In each of these cases, a beloved family member suffered a sudden problem that caused their brains to lose the ability to maintain the person they used to be. The responses of the families and medical communities to these events show such a range of attitudes toward life and their loved ones. The McMath family is shocked and refuses to accept the “cold” diagnosis, at least until Jahi can be examined by an independent neurologist. The Munoz family is in the opposite situation, but the state of Texas is insisting on keeping Marlise Munoz’s body functioning for the next five months to nurture the 18-week-old fetus. And the Blum family lost a terrific husband and father, in steps.

The brain supports our personal self in a way that, for example, the kidneys do not. The classic philosophical question comes from the possibility that medical science found a way to transplant the fully functioning brain of person A into another body, B. Would you say that Person B got a brain transplant, or Person A got a body transplant? (In a Larry Niven short story, the body transplant answer was used as a perfect disguise by an “organlegger”)

Is Jahi McMath dead? By some medical definitions, pretty much. Or maybe she’s just “mostly dead.” But her family says, she is warm and soft and still alive. Marlise Munoz isn’t dead, either, but Erick knows she wouldn’t want to be maintained by machines. For Jahi, the hospital wants to let her body stop supporting a brain that can no longer maintain the person Jahi. Her family is, as yet, unwilling. Erick Munoz, on the other hand, is ready to say goodbye to his beloved Marlise, in accordance with her known wishes. And as for Jim, his “Jimness” left in late November 2012, but for tiny embers of recognition, and the rest of his body outlived him by ten and a half months.

For each of these people, their essence was gone at a different time than their biology quit functioning. The brain is where we are, and the body has to support it to keep us going. For religious people, there is a question as to when, exactly, the “soul” separates from the body. Cases like these make it harder to pinpoint a time or an event. I think Jahi’s family will need to make that decision – one of the news stories referenced a minister. I don’t know what the Munoz family thinks, religiously.

I was able to chat with Jim for a little while when he visited our house on one of his last evenings as Jim. Of course, no one knew that at the time. And I never saw him again, except in a few photos from his Caringbridge page (linked above). But his family came to accept that Jim-the-person wasn’t really in Jim-the-body any more. They were fortunate not to be in a redneck state like Texas that might have interfered with their decisions because of someone else’s religious views, or because a callous hospital might prefer a wrongful-death claim to extended life support.

When my body can no longer keep my brain going enough for there to be Dave, I’m gone. Take the parts I’m no longer using, if someone else can benefit from them. Recycle paper and pancreases, cans and kidneys. And, support stem-cell research for neural injury. Jim’s widow wants you to.

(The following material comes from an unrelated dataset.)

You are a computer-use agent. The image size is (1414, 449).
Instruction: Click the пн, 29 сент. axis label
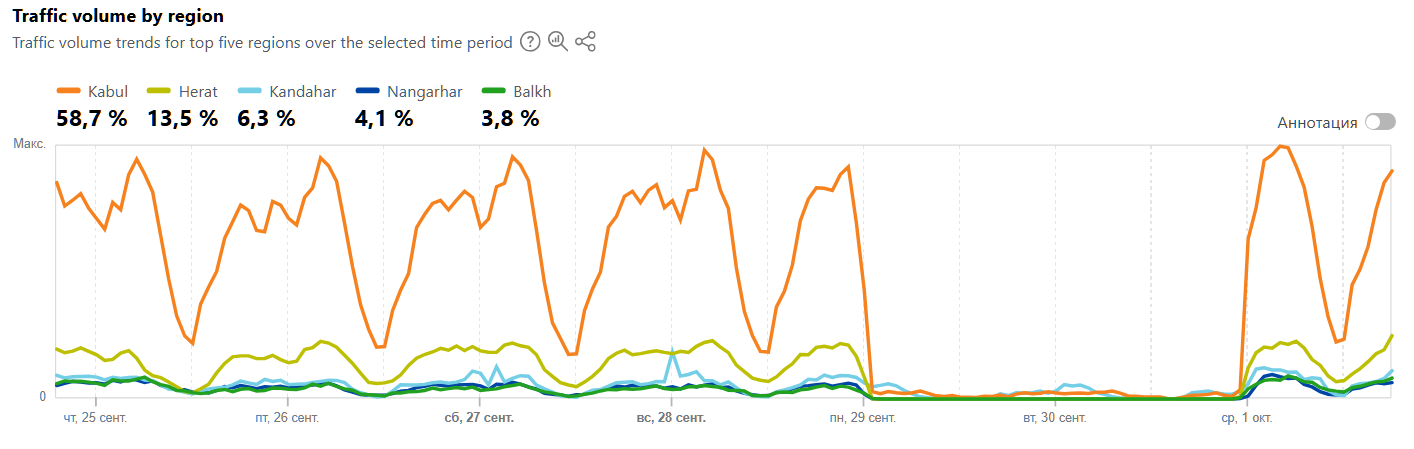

One thought on “Brains and personhood – at the end of life

  1. Great job, Dave, and a great example of clear thinking about this tough problem. In my opinion, the “person” or “soul” is the accumulated product of a lifetime, and at some indefinable point, acquires independent existence from the organ-system; which does not imply that it’s immortal, though that would surely be interesting and fun. Anyhow, when you get to these end-of-life points, the thing you’re pulling the plug on is not the person, but the used organ-system. Where the person has gone will probably remain unanswerable for those of us still living. Though duck soup for those who’ve gone ahead, I guess.